==== Фрагмент текста
Не зря и очень вовремя была задумана эта массовая и в своем роде «монументальная» пропаганда, правда с большими трудами и риском осуществленная.
Надо удивляться, какие чудеса творят люди, когда они увлечены работой и вдохновлены целью. В назначенный день, 20 июля 1920 года, состоялось открытие домов отдыха и Театра домов отдыха на Каменном острове.
Спектакль «Блокада России» состоял из трех отделений: «Интервенция Антанты», «Нашествие Польши», «Торжество Всемирного Интернационала».
Остров с эстрадой изображает Страну Советов. Мирный труд советских людей нарушают империалисты. Из-за острова выплывает ялик, декорированный под боевой броненосец с башней и пушками. На нем – карикатурный адмирал лорд Керзон (артист Константин Эдуардович Гибшман). Он обозревает Страну Советов в длинную подзорную трубу. Его замечают советские рабочие, обороняются, и после разных приключений он принужден бултыхнуться в воду. Мирный труд продолжается.
========
◆ Задания ◆
- 1) Чем, согласно фрагменту о спектакле «Блокада России», объясняются чудеса, которые творят люди? Ответьте в одном–трех предложениях.
- 2) Допишите фрагмент о спектакле «Блокада России», начав сразу после его последнего предложения.
Записи для работы не понадобятся.
==== Выдержки из записей
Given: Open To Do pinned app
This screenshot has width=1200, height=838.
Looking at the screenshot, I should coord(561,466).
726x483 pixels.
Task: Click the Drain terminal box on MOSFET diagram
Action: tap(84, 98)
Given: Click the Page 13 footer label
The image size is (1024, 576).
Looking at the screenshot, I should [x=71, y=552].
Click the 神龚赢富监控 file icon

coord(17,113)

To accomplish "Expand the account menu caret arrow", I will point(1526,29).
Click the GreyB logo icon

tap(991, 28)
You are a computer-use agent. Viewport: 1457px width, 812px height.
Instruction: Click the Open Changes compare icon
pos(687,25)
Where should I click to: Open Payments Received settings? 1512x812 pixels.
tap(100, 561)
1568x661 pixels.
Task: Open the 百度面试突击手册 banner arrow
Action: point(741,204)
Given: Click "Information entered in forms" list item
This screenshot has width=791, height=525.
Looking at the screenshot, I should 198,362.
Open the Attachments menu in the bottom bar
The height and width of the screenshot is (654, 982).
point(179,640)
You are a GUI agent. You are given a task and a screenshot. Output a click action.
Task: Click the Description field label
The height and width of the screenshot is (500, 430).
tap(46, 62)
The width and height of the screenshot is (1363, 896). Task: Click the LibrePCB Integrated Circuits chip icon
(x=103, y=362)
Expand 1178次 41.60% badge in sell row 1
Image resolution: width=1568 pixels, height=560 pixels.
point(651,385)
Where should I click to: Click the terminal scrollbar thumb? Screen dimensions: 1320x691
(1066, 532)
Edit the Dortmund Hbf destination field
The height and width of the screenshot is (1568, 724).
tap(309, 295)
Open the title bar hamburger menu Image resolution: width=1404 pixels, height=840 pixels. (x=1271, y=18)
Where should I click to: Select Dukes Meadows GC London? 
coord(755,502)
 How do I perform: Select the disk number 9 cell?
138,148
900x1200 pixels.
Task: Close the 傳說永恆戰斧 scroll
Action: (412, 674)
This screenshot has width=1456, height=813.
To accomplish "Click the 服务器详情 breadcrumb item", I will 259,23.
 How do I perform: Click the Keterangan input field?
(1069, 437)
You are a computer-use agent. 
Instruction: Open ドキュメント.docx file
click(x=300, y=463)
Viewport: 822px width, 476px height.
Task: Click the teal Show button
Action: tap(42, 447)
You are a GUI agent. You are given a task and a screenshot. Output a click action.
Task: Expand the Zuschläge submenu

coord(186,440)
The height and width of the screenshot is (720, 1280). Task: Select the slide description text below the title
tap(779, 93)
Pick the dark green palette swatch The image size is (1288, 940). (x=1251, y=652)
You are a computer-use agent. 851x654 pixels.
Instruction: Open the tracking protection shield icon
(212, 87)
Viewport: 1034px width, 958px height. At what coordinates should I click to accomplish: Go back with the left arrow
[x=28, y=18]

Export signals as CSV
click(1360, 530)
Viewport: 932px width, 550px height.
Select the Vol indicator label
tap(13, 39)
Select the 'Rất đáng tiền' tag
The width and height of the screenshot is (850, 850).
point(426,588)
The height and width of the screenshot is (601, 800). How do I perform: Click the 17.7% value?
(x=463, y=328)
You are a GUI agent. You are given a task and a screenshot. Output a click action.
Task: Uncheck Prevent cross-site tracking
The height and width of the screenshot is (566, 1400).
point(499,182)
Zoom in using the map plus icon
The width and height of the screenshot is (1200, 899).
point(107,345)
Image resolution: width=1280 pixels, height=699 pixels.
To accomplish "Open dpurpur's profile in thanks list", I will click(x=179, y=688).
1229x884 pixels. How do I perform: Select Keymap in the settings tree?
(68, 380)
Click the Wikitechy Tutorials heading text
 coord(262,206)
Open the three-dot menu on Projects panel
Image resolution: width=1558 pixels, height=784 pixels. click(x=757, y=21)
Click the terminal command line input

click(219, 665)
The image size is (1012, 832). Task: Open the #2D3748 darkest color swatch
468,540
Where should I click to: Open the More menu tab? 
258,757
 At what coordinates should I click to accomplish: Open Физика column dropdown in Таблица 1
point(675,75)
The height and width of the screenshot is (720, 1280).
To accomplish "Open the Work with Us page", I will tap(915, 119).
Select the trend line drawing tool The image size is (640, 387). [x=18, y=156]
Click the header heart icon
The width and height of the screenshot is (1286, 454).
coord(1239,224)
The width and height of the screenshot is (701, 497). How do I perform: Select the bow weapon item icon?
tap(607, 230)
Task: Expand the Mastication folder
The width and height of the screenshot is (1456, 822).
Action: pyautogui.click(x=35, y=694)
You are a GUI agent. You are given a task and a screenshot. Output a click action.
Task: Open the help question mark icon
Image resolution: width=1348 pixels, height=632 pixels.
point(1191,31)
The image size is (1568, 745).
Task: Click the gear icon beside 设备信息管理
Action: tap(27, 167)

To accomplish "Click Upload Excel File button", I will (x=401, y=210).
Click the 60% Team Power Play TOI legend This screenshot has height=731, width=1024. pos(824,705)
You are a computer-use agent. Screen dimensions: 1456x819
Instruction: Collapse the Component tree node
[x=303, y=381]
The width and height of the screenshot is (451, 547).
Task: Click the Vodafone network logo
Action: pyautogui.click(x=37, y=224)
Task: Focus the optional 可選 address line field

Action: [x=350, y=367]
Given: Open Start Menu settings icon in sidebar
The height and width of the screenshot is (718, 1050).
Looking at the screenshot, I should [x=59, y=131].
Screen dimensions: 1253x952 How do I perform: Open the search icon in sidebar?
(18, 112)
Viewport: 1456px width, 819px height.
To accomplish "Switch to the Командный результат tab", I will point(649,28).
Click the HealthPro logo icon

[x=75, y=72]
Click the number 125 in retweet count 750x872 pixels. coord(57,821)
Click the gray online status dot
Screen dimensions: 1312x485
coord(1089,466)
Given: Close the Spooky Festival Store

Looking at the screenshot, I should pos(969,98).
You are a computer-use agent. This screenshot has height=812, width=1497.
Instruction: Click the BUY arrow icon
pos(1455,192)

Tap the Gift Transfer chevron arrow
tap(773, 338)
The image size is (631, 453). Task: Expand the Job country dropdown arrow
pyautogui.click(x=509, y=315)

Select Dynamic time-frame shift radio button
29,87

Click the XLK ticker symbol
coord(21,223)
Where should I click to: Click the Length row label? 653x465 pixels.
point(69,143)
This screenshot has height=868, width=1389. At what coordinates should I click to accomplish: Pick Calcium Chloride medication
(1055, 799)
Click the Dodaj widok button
========
◆ Ответы ◆
- 1) Люди творят чудеса, когда они увлечены работой и вдохновлены целью.

- 2)
Но империалисты продолжают свои грязные происки и подсылают польского шпиона (гимнаст Серж). За ним организуется погоня. Он лезет на дерево, перекидывается с одного дерева на другое – скрывается. Белая Польша затевает войну. На мостике происходит сражение, в конце которого польский генерал (акробат-клоун Дельвари) побежден и двойным сальто кувыркается и падает с мостика в пруд (нескончаемые восторженные крики и хлопки зрителей); смешно барахтаясь, он уплывает восвояси.
Дальше происходит столкновение двух эскадр – советской и империалистической. Несколько яликов и лодок, «загримированных» под разные военные суда, выплывают с двух сторон из-за острова. После сложных столкновений со стрельбой советские моряки побеждают, а полуразвалившиеся суда врагов, превращенные в руины, кое-как улепетывают за остров (опять артисты награждаются восторгами). Начинается апофеоз. Сцена и берега вокруг озера расцвечиваются яркими знаменами, стягами и флагами. Их поднимают на сцене артисты, а на берегу, невидимые зрителям, – лежащие в траве и за кустами красноармейцы (их участвовало в спектакле 750 человек). Наконец из-за острова выплывает множество маленьких лодок с яркими цветными парусами, в них – представители народов разных стран, одетые в соответствующие костюмы. Они приветствуют победителей, находящихся на сцене.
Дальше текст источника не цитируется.